2H-Benzimidazole-2-thione, 1,3-dihydro-ar-methyl-, sodium salt (1:1)

Administrative data

Endpoint:

developmental toxicity

Type of information:

migrated information: read-across from supporting substance (structural analogue or surrogate)

Adequacy of study:

other information

Reliability:

3 (not reliable)

Rationale for reliability incl. deficiencies:

other: secondary literature - cited from OECD SIDS and US EPA

Data source

Materials and methods

Principles of method if other than guideline:

In a combined, repeated-dose reproductive/developmental toxicity study, Sprague-Dawley rats (10/sex/dose) were administered the test substance orally in the diet at 1000, 2750 or 7500 ppm (ca. 50, 138 or 375 mg/kg bw/day).
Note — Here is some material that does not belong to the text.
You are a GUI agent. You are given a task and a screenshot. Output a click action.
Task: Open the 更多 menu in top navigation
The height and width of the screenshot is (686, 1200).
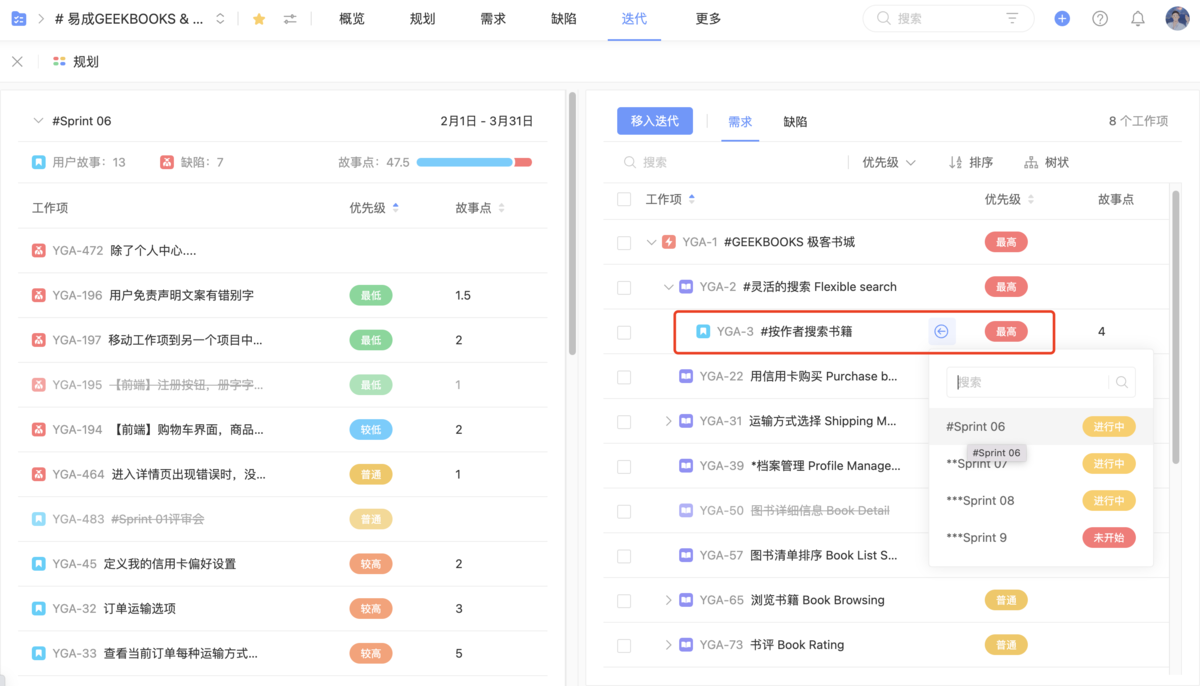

Treatment began 2 weeks prior to mating and continued throughout maturation, mating, gestation and up today 5 of lactation (ca. 47 days). The dose levels were reduced to 900, 2500 or 6750 ppm (ca. 45, 125 or 338 mg/kg bw/d) on day 29. On study day 33, the high dose group was further reduced to 5500 ppm (ca. 275 mg/kg bw/d) due to observed toxicity. A control group of similar size was given untreated diet only.
Following 2 weeks of dosing, male and female rats were paired within their dose groups to produce litters. At day 5 post partum, all surviving females and offspring together with all adult males were killed and examined macroscopically

GLP compliance:

yes

Test material

Test animals

Species:

rat

Strain:

Sprague-Dawley

Administration / exposure

Route of administration:

oral: feed

Vehicle:

other: diet

Details on mating procedure:

Following 2 weeks of dosing, male and female rats were paired within their dose groups to produce litters

Duration of treatment / exposure:

ca. 47 days

Frequency of treatment:

daily

Duration of test:

ca. 47 days

No. of animals per sex per dose:

10/sex/dose

Control animals:

yes, concurrent vehicle

Results and discussion

Results (fetuses)

Fetal abnormalities

Overall developmental toxicity

Any other information on results incl. tables

No significant clinical or macroscopic findings were noted; however the high incidence of mortality in the dams (9) and the limited number of viable offspring in the mid - and high-dose groups precluded meaningful evaluation, therefore effect levels for developmental toxicity could not be established.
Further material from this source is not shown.